[Stored records]
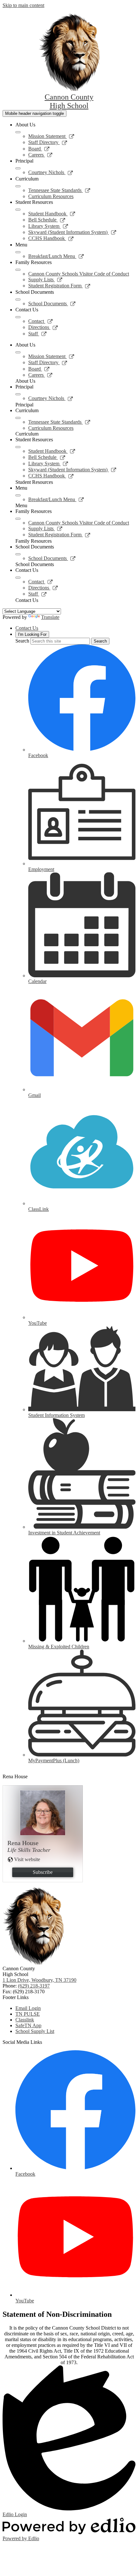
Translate (50, 617)
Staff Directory (47, 142)
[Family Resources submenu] (18, 270)
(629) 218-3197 (34, 1985)
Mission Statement (51, 136)
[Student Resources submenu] (18, 210)
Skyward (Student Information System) (72, 232)
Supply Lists (45, 279)
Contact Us (26, 628)
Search (22, 641)
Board (39, 148)
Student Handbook (51, 213)
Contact (40, 321)
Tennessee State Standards (59, 190)
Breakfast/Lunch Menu (56, 256)
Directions (43, 327)
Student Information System (56, 1415)
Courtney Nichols (50, 172)
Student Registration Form (59, 285)
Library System (48, 226)
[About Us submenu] (18, 132)
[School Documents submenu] (18, 299)
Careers (40, 154)
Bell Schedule (46, 219)
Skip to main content (23, 5)
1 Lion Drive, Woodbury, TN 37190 (39, 1980)
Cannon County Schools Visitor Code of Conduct (78, 273)
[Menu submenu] (18, 252)
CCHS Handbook (51, 238)
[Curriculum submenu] (18, 186)
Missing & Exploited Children (58, 1646)
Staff (37, 333)
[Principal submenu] (18, 168)
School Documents (52, 303)
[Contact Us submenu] (18, 317)
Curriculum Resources (50, 196)
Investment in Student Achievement (64, 1532)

**What is required:** Starting at the line with "Student Handbook (51, 213)", copy every line down to the last one above, exactly as written and with nothing else.

**The completed task:**
Student Handbook (51, 213)
Contact (40, 321)
Tennessee State Standards (59, 190)
Breakfast/Lunch Menu (56, 256)
Directions (43, 327)
Student Information System (56, 1415)
Courtney Nichols (50, 172)
Student Registration Form (59, 285)
Library System (48, 226)
[About Us submenu] (18, 132)
[School Documents submenu] (18, 299)
Careers (40, 154)
Bell Schedule (46, 219)
Skip to main content (23, 5)
1 Lion Drive, Woodbury, TN 37190 (39, 1980)
Cannon County Schools Visitor Code of Conduct (78, 273)
[Menu submenu] (18, 252)
CCHS Handbook (51, 238)
[Curriculum submenu] (18, 186)
Missing & Exploited Children (58, 1646)
Staff (37, 333)
[Principal submenu] (18, 168)
School Documents (52, 303)
[Contact Us submenu] (18, 317)
Curriculum Resources (50, 196)
Investment in Student Achievement (64, 1532)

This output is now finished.